*** Opening Exercise materials ***
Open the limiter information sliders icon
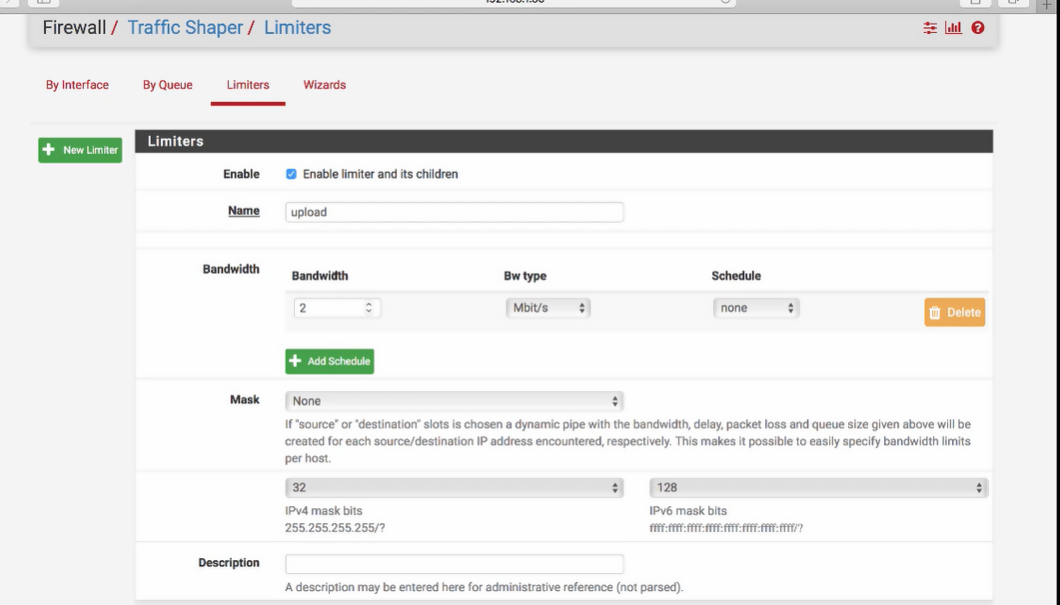pos(930,28)
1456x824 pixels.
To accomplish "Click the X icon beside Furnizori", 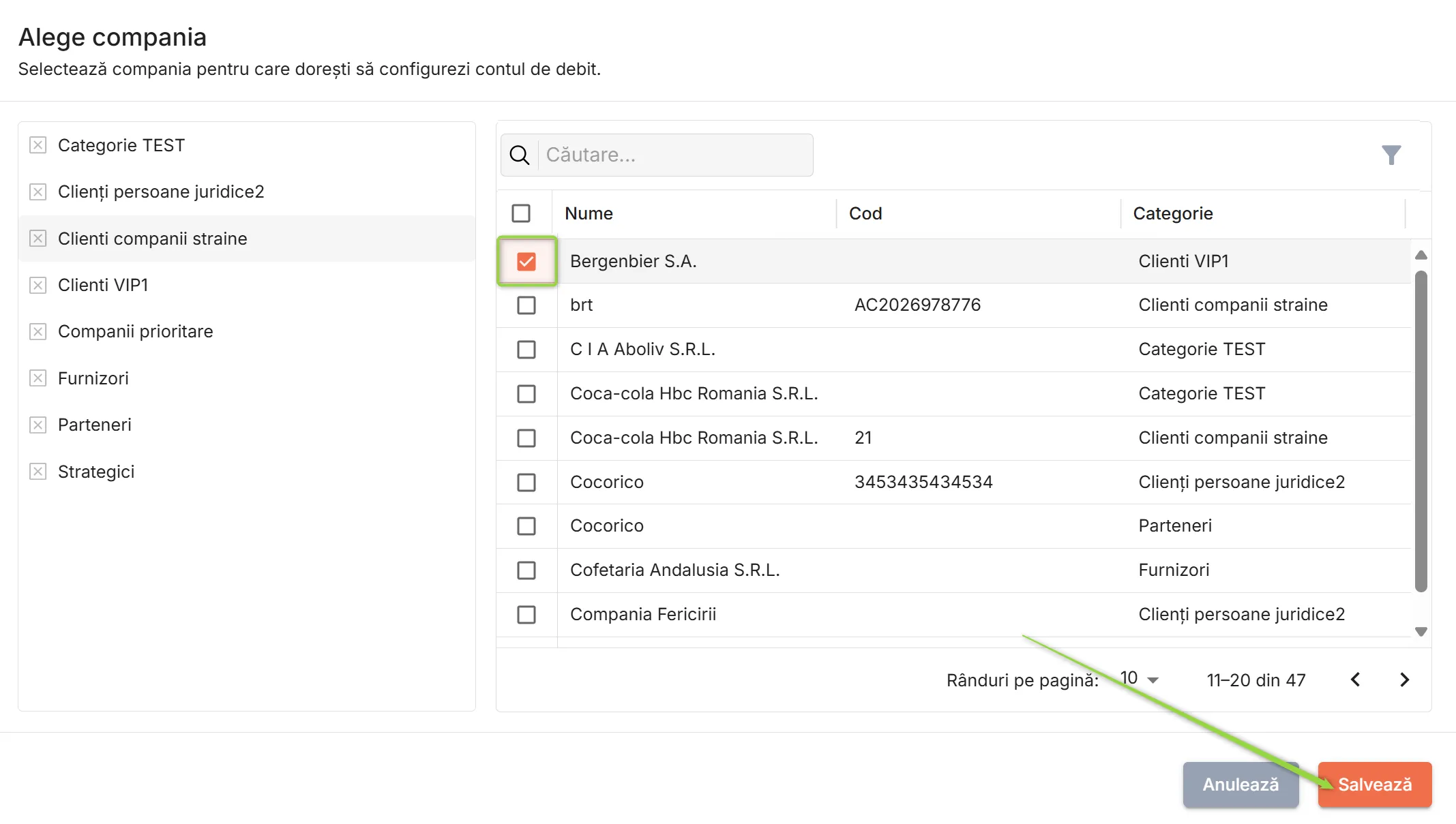I will coord(38,378).

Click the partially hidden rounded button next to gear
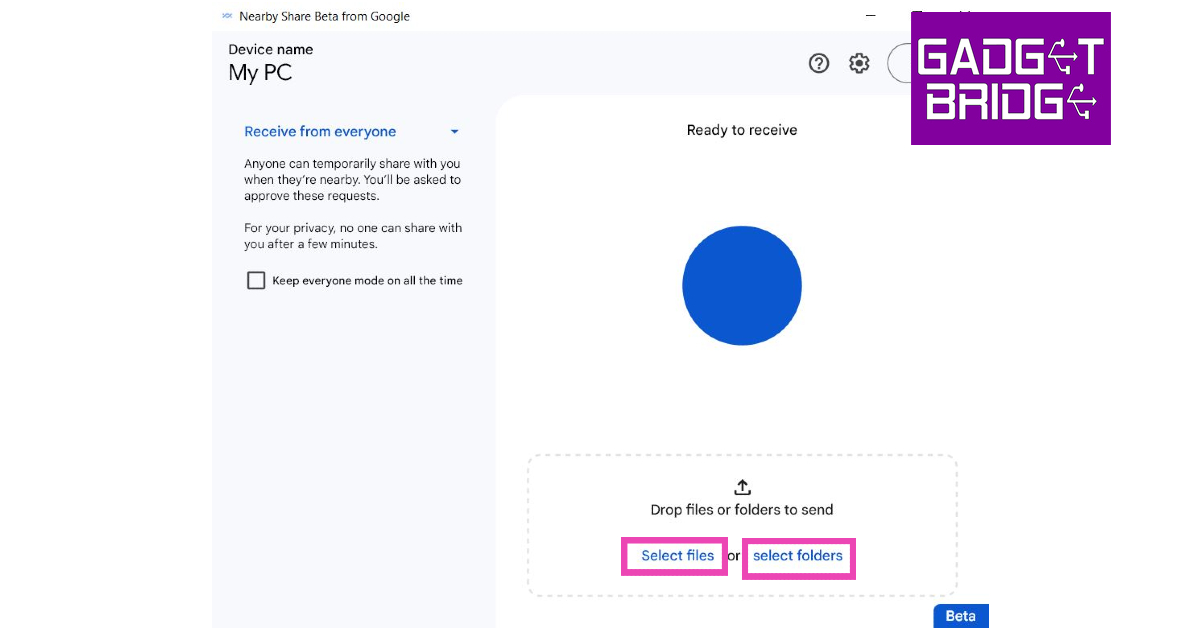pos(899,63)
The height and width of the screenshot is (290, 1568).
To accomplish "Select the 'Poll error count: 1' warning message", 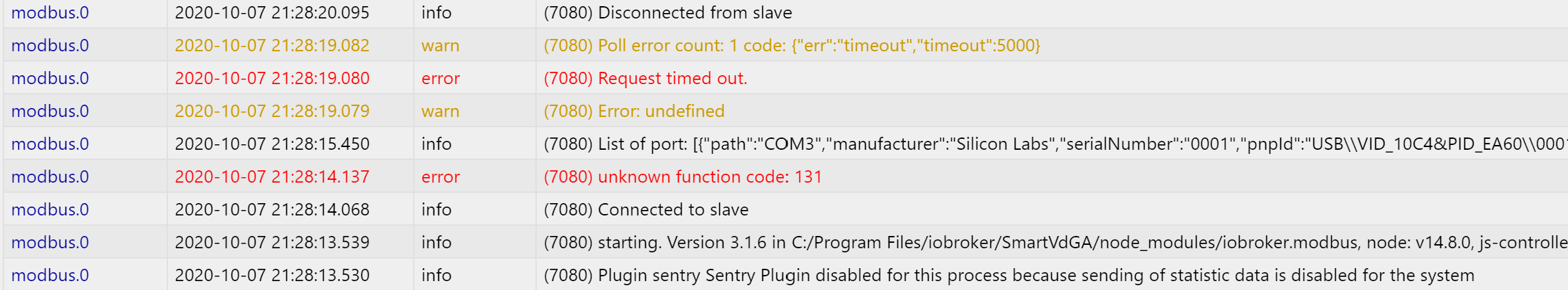I will pyautogui.click(x=792, y=46).
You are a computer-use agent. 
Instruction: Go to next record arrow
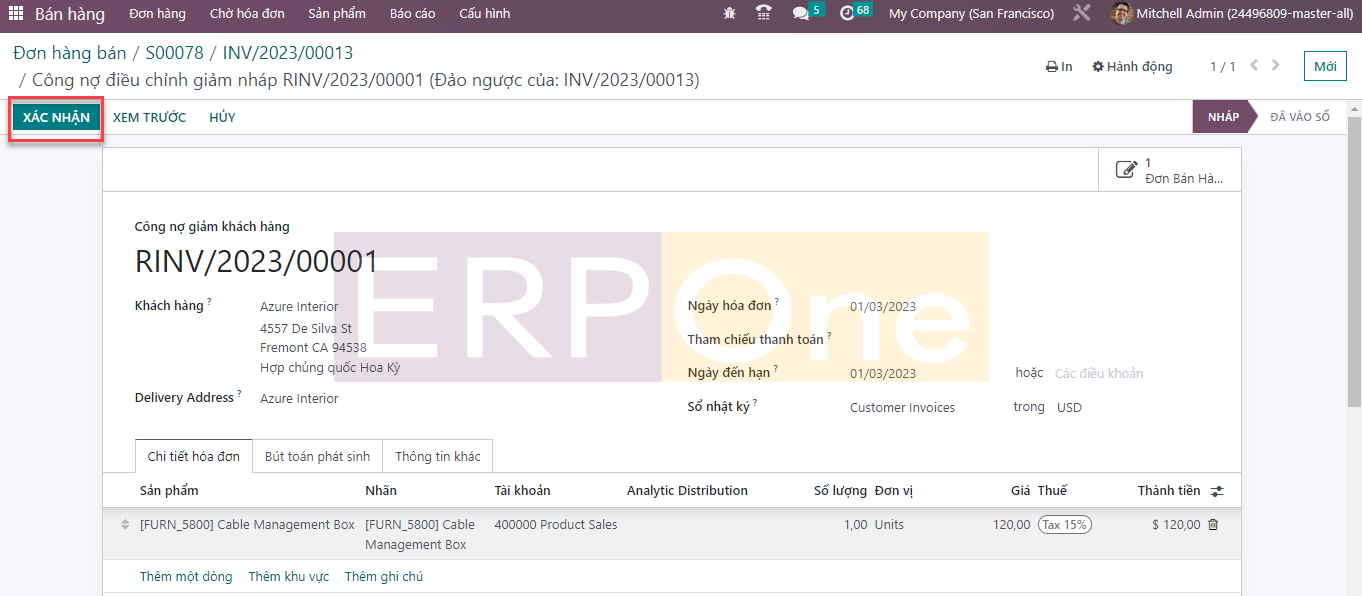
*** Closing Exercise materials ***
Activity =>
Copy out, with no pictures, the lines from the one containing "You are a computer-use agent." through the last line of the data above, both ends included and each word unchanged.

Answer =>
You are a computer-use agent. 
Instruction: Go to next record arrow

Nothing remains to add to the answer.